How Wollongong Uni beefed its tech to handle new 1t, 10GB/s microscopes
That's microscope, not telescope: Benchmark Awards 2020 finalist.by Matt Johnston
The two new microscopes at the University of Wollongong’s Molecular Horizons Research Facility are so groundbreaking not even the manufacturers were sure what technical specifications the facility needed to host them.
Fiona Rankin, director of information management and technology services at the university, told iTnews it was very much a collaborative experience with researchers, industry partners, and high performance computing centres to build the facility’s capabilities.
Two of the most powerful microscopes currently in Australia, the Titan Krios Cryogenic Electron Microscopy (Cryo-EM) - standing at three metres tall and weighing as much as a small car - require a 10GB/s connection to storage and processing equipment to enable data-mining and machine learning across massive datasets for health analytics and molecular visualisation.
Due to the high level of security and flexibility required the only option was deployment of a software defined networking model. The deployment of this technology, a first for the University, allows the programming of the network and provides classification of traffic at a policy level to ensure data is delivered efficiently, securely and at the speed required,
A hybrid approach allows near-real time analysis through onsite HPC, while the ‘heavy lifting’ is done remotely at Monash University’s MASSIVE facility using the AARNet high speed network.

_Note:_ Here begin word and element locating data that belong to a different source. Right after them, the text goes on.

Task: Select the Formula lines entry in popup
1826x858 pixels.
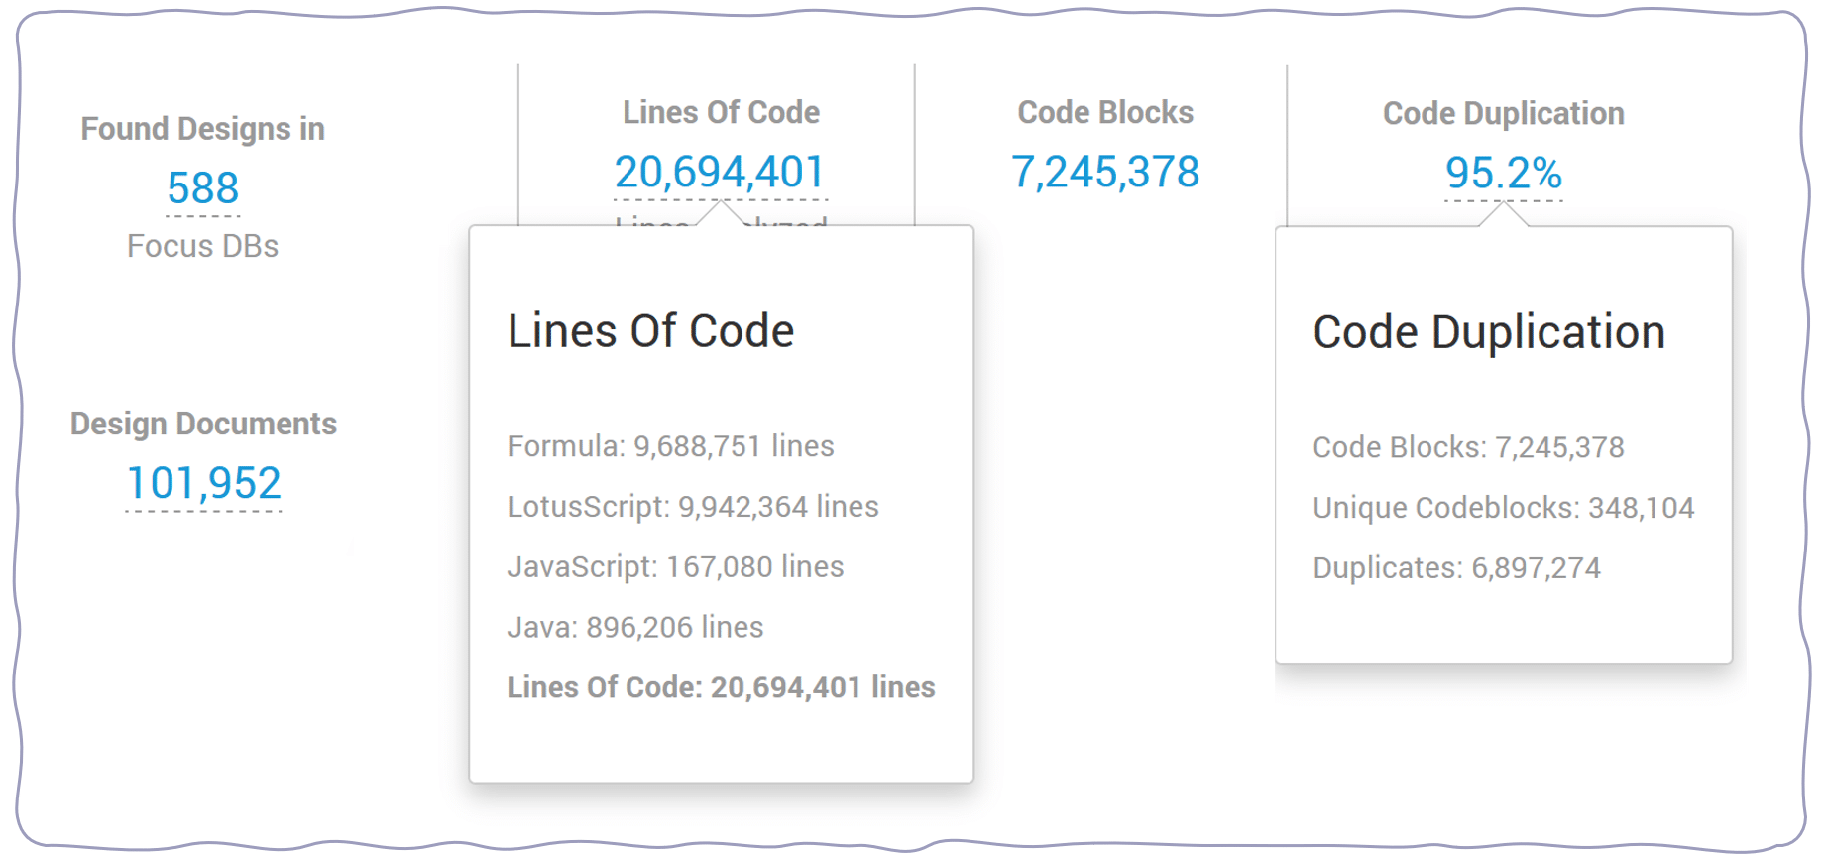Action: coord(670,446)
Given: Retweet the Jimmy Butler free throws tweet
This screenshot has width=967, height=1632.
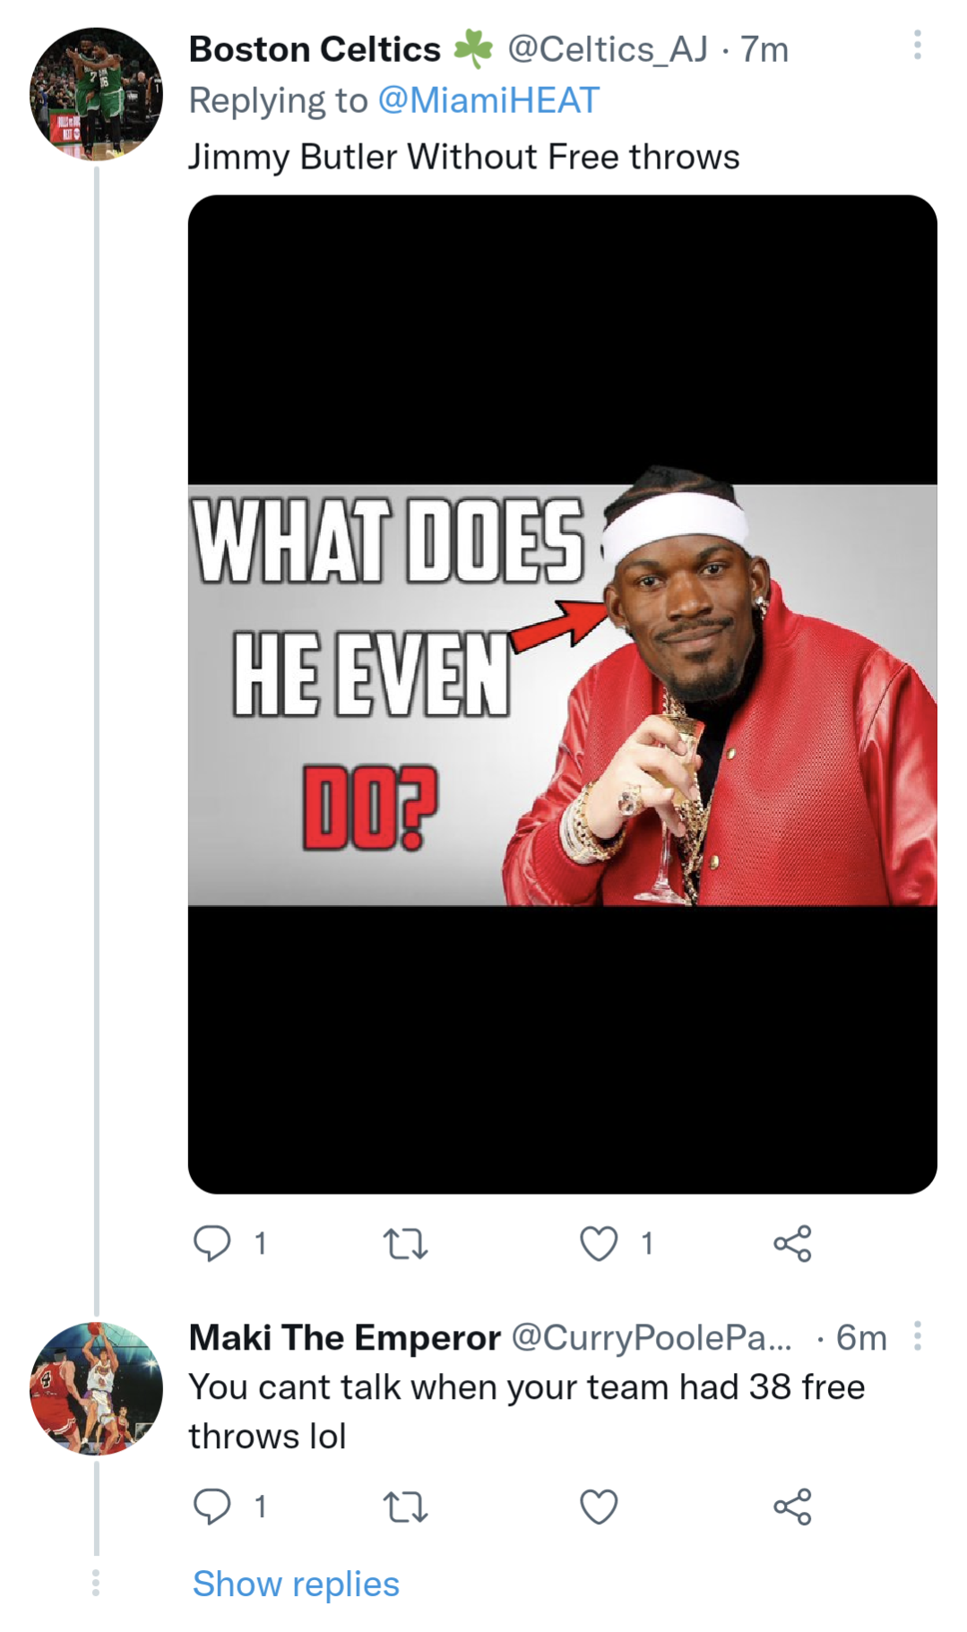Looking at the screenshot, I should [x=405, y=1243].
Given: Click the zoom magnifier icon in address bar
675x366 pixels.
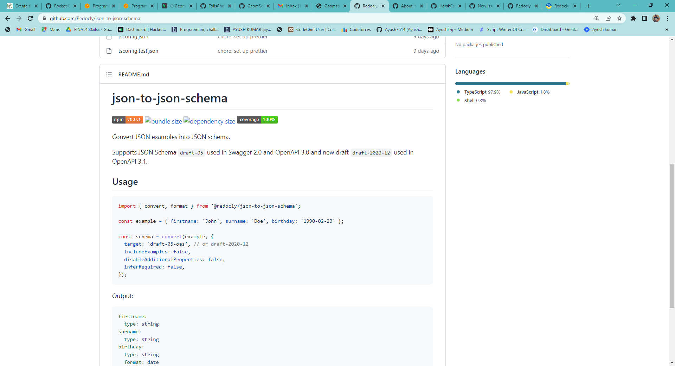Looking at the screenshot, I should (597, 18).
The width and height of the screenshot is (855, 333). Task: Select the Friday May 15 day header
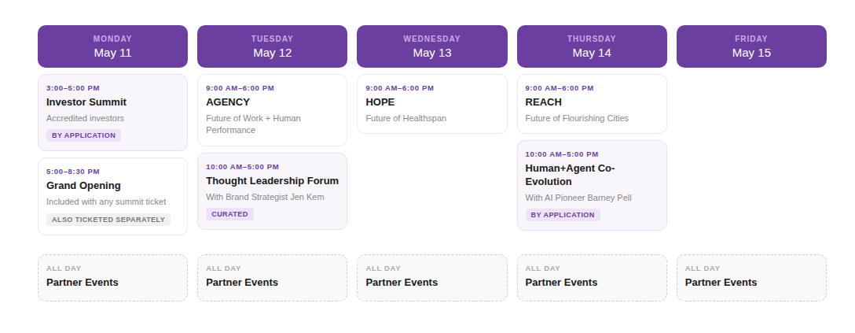(751, 46)

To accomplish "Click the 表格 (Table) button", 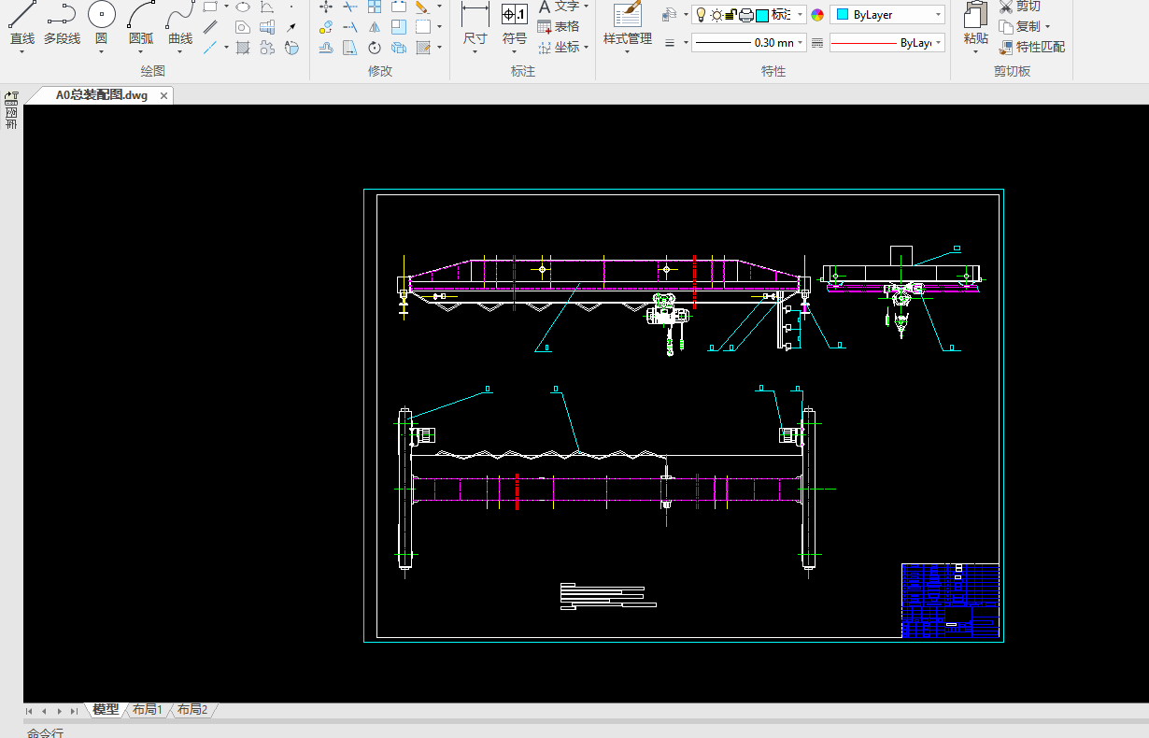I will (x=558, y=26).
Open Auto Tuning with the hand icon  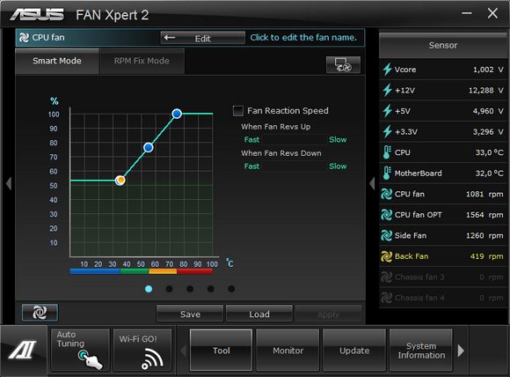tap(80, 350)
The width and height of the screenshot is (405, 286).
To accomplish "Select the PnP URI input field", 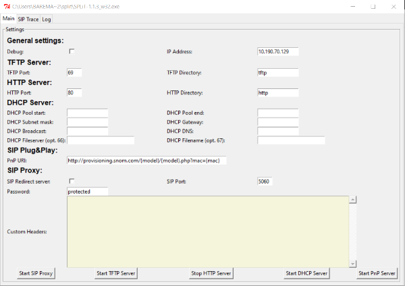I will (x=146, y=161).
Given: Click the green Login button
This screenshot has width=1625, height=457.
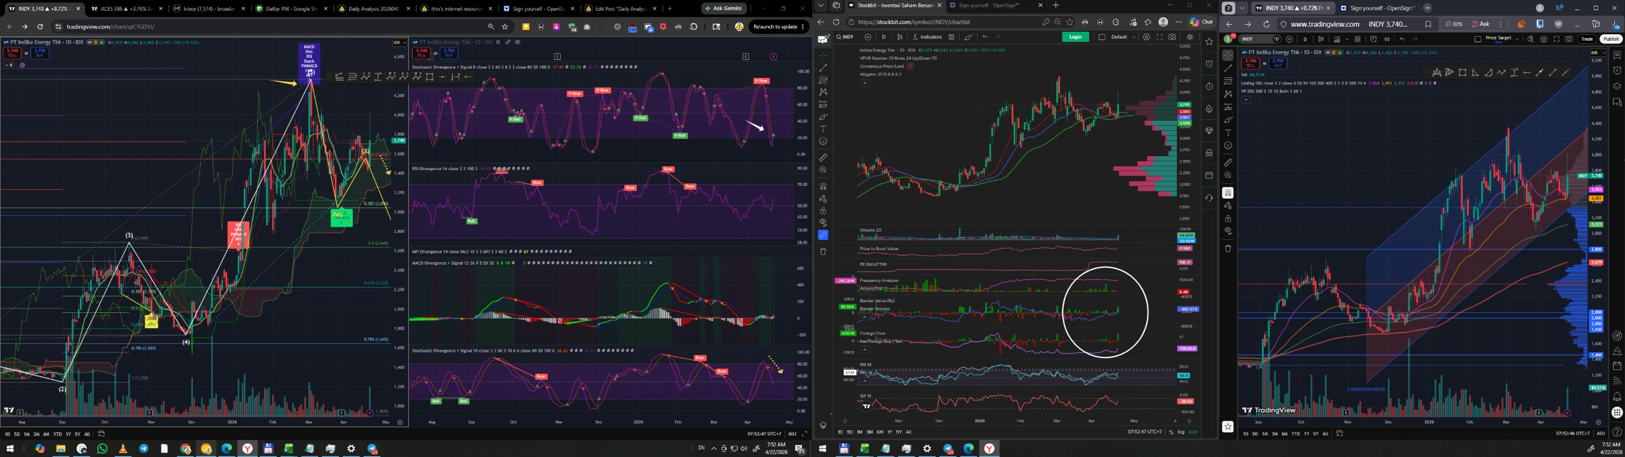Looking at the screenshot, I should 1075,37.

However, due to the sensitivity of the microscopes, the on-campus computing facilities needed to be located separately to reduce vibrations - even though the microscopes were already mounted on a base that rests in a concrete basin filled with a swimming pool of sand to shield it from vibrations.
“It’s definitely one of the bigger and more interesting projects I’ve worked on in my career,” Rankin said of the $80 million facility.
One of the key research fields the facility is being used for is the study and eventually prevention of antimicrobial resistance - an issue predicted to cause upwards of 10 million deaths a year and US$100 trillion in lost productivity if left unchecked.
The Molecular Horizons Research Facility is also a drawcard for the university, providing the foundation for cross-institutional and multinational collaboration efforts in health sciences.
UOW has already used the facility to strengthen partnerships with NetApp, Katana1, Monash Research Facility (MASSIVE), Oracle, Google and Australia's Nuclear Science and Technology Organisation (ANSTO), where the Cryo-EM was temporarily set up while the UOW built the facility.
This project is a finalist in the Emerging Technology category of the iTnews Benchmark Awards 2020.